Labour unions and safety experts have long criticised Amazon, alleging the company’s focus on speed and fast deliveries puts workers in danger. In recent years, some States have passed laws aimed at Amazon to curb the use of warehouse productivity quotas, but Amazon claims it doesn’t employ them.
According to the Senate report, 45 out of 100 warehouse workers at Amazon received injuries during the 2019 Prime Day event. The number included minor injuries the company was not required to disclose to the federal government, such as bruises and superficial cuts, but also serious ones such as concussions that should have been reported, it said.
Amazon denies finding
Amazon disputed the finding.
“The claims that we systemically underreport injuries, and that our actual injury rates are higher than publicly reported, are false,” Amazon spokesperson Kelly Nantel said in a prepared statement. “We’re required to report every injury that needs more than basic first aid, and that’s what we do.”
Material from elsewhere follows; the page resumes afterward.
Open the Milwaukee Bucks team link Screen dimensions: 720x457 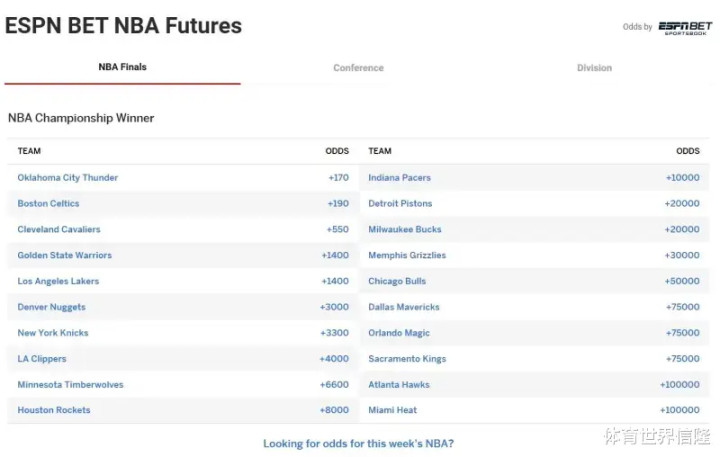405,230

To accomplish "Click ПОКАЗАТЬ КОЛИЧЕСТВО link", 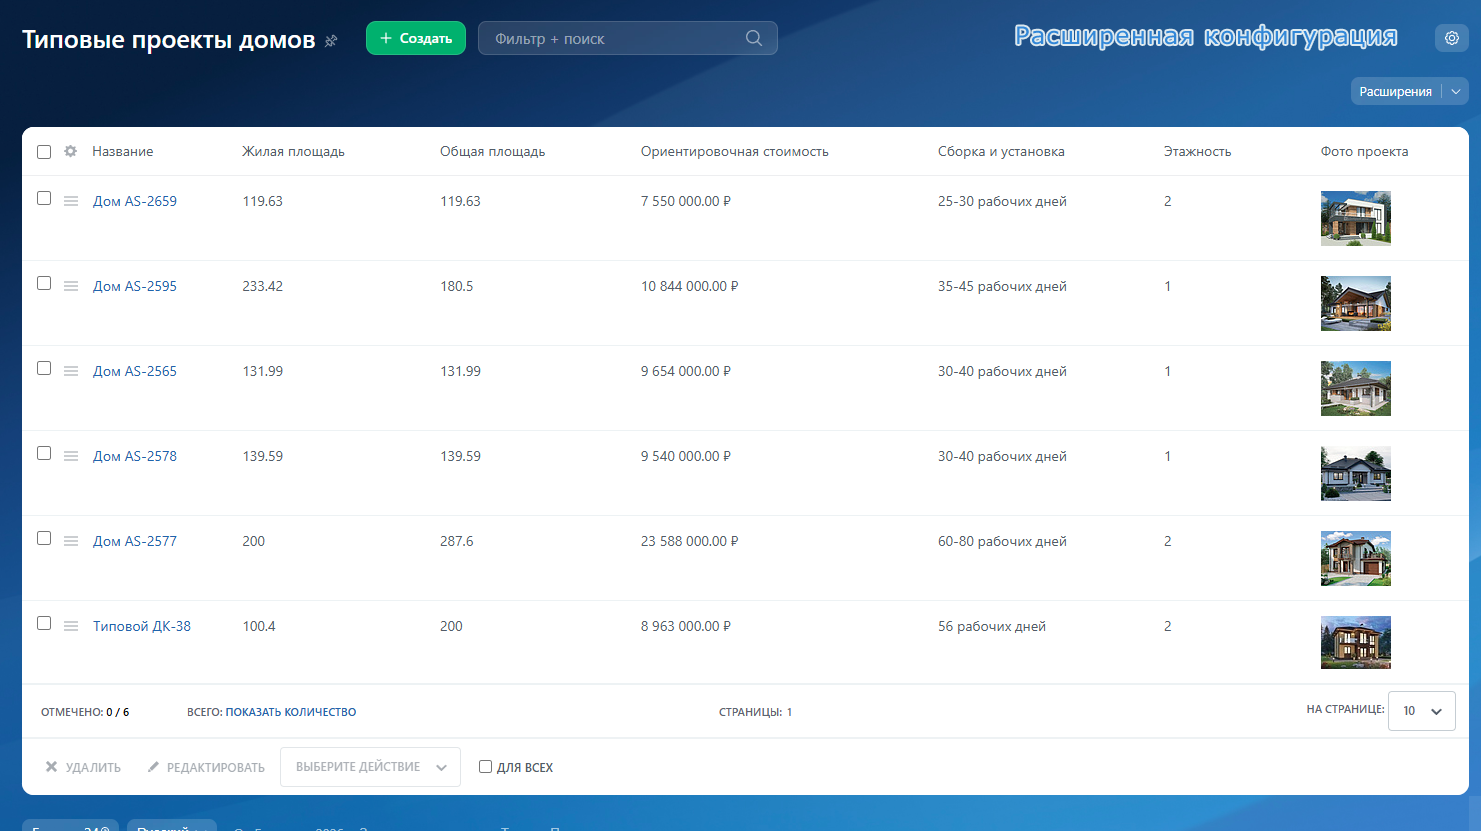I will click(291, 712).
While Amazon “might make an occasional clerical error,” a six-month federal investigation by the Occupational Safety and Health Administration (OSHA) found “no intentional, willful, or systemic errors” in the company’s reporting, Ms. Nantel said.
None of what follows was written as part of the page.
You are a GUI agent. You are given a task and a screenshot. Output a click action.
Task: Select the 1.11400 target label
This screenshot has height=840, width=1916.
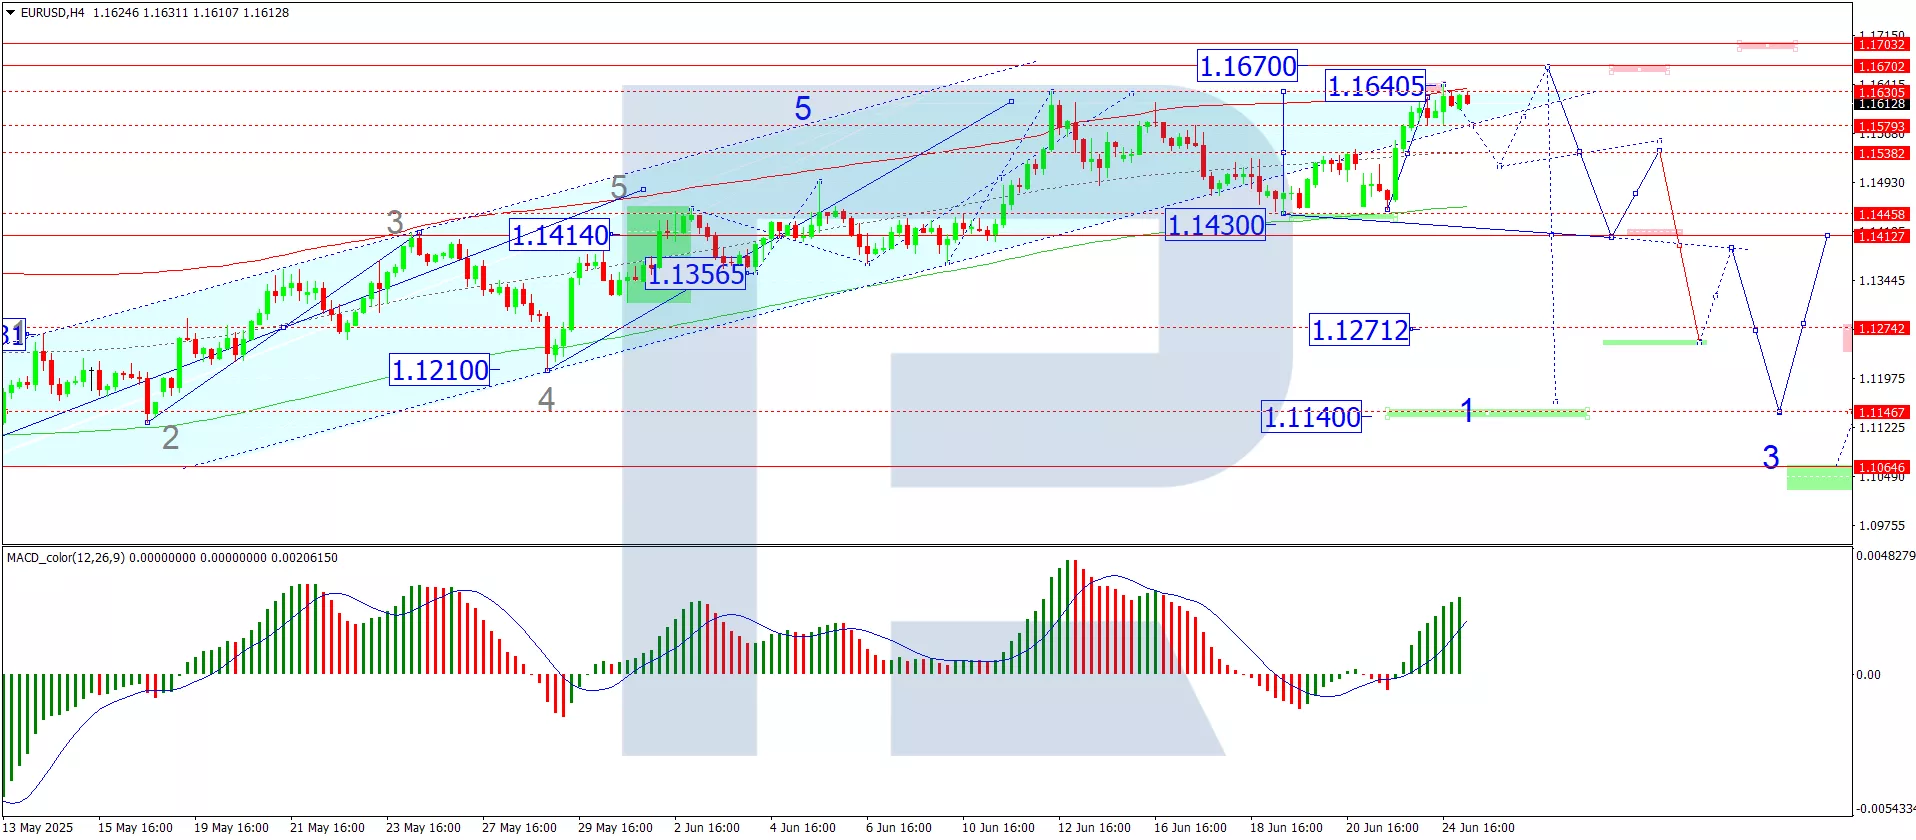click(x=1312, y=417)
The report also alleged that Amazon had a practice of failing to refer workers for outside medical care because doing so could affect whether an injury should be considered “recordable” and referred to OSHA. Even when injuries were serious, workers often received first aid before being sent back to work instead of to a doctor, according to the report.
Amazon has acknowledged in the past that its warehouse injury rates had been higher compared to its peers. Federal safety investigators levied fines against the company in recent years following inspections at some of its warehouses. Some of the inspections arose from referrals made to the U.S. Attorney’s Office for the Southern District of New York, which is also investigating worker safety at the company through its civil division.
The report also says Amazon failed to adequately staff its warehouses during peak shopping times, which the company disputed. Amazon said in March that it allocated over $750 million to safety efforts for this year.